Gdybyś go złapał cała reszta by się nie wydarzyła. A może daliby mu twoje serum i razem by was zamrozili. Ale to tylko puste gdybanie. Nikt nie jest nieomylny Steve..
/Chciałem go złapać, prawie mi się udało, ale... To jedna z tych rzeczy, których nigdy sobie nie wybaczę. Nie powinienem był pozwolić mu pójść na tę misję, powinienem był odesłać go do domu, kiedy tylko wyciągnąłem go z Azzano. Został tylko ze względu na mnie. Gdyby nie to, wszystko mogłoby potoczyć się inaczej.
Wiem, że nie zrobiłeś, twierdzę że wypadki się zdarzają. A jeśli coś twierdzę to, to że ty nic złego nie zrobiłeś.. Jesteś jedynie ofiarą..choć pewnie to cię wkurzy.

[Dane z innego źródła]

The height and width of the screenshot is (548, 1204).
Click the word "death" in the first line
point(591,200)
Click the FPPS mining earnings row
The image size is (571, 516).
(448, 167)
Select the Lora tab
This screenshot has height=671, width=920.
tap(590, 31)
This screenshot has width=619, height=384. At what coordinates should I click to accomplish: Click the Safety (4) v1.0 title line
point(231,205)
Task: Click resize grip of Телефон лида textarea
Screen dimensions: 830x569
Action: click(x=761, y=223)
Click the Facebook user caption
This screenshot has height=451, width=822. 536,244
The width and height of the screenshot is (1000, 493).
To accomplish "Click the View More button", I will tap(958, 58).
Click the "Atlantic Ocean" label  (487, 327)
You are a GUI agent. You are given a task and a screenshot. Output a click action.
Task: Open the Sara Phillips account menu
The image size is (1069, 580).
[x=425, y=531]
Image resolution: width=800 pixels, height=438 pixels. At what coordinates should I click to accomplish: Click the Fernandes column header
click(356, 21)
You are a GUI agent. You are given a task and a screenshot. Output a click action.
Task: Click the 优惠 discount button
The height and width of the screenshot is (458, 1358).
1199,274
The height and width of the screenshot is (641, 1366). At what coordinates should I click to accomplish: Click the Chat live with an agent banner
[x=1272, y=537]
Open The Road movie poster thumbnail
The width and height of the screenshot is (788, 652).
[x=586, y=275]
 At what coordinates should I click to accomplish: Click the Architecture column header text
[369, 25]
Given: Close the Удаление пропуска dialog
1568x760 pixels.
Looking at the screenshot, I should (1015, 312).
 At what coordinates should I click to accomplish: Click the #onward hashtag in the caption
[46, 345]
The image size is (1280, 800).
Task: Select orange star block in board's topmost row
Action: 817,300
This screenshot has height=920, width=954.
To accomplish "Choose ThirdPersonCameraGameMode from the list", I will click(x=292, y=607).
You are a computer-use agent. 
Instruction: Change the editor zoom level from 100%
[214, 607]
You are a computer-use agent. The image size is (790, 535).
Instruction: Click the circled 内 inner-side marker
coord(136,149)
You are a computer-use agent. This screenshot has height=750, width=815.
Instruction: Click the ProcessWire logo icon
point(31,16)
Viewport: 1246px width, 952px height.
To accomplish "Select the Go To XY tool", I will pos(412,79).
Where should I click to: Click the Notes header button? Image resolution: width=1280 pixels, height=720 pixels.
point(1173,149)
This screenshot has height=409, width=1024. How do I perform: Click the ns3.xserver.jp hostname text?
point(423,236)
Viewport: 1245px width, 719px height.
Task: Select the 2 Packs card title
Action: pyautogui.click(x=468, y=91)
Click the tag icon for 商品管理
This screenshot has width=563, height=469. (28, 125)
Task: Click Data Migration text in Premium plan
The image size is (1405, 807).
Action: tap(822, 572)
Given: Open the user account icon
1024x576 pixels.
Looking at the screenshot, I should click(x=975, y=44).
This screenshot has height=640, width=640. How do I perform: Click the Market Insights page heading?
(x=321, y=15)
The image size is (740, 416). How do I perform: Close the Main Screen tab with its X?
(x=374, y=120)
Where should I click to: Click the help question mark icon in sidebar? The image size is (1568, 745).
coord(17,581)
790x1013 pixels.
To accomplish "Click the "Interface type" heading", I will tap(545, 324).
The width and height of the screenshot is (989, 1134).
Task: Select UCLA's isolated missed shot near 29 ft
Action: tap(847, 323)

/Nie lubię być nazywany ofiarą. Zabiłem tylu ludzi - dla Amerykanów, dla Ruskich, dla Hydry, dla samego siebie, że to miano zdecydowanie do mnie nie pasuje. Możesz mówić, że to nie moja wina, że nie byłem sobą, możesz używać wielu wyświechtanych sloganów, ale to nie zmieni jednej rzeczy - tego, że i tak to zrobiłem. Widziałem, jak ci ludzie umierają. Miałem tę krew na rękach. Pamiętam to wszystko.
Ale i tak mi się wydaje, czy by Bucky wiedział, że jest, czy by nie wiedział, że jest na terapii to i tak nie chciałby o tym rozmawiać. Aż żal jego wątroby, wszystko musi udźwignąć.
OdpowiedzUsuńCo do kurtki (nie skomentowałam w pracy, bo zapomniałam :( ) To haha, na pewno kurtka była tak wypchana puchem, że aż twarzy dodała paru kg.. Ale masakra, rozumiem, że James ma zajawkę na postać no i jest kaskaderem, ale... No. Bucky'emu by się bieżnia na Wakandzie przydała xD
Haha Charles może nie wiedzieć, kaj Polska leży xD
Czasu nie zawrócić. Ale Bucky jest, nie do końca cały i zdrowy, ale jest. Teraz tego nie spieprz za przeproszeniem, choć jestem pełnoletnia to mogę od czasu do czasu powiedzieć brzydko.
Jestem ciekawa jak to będzie, gdy wrócą ci wspomnienia przed tego wszystkiego.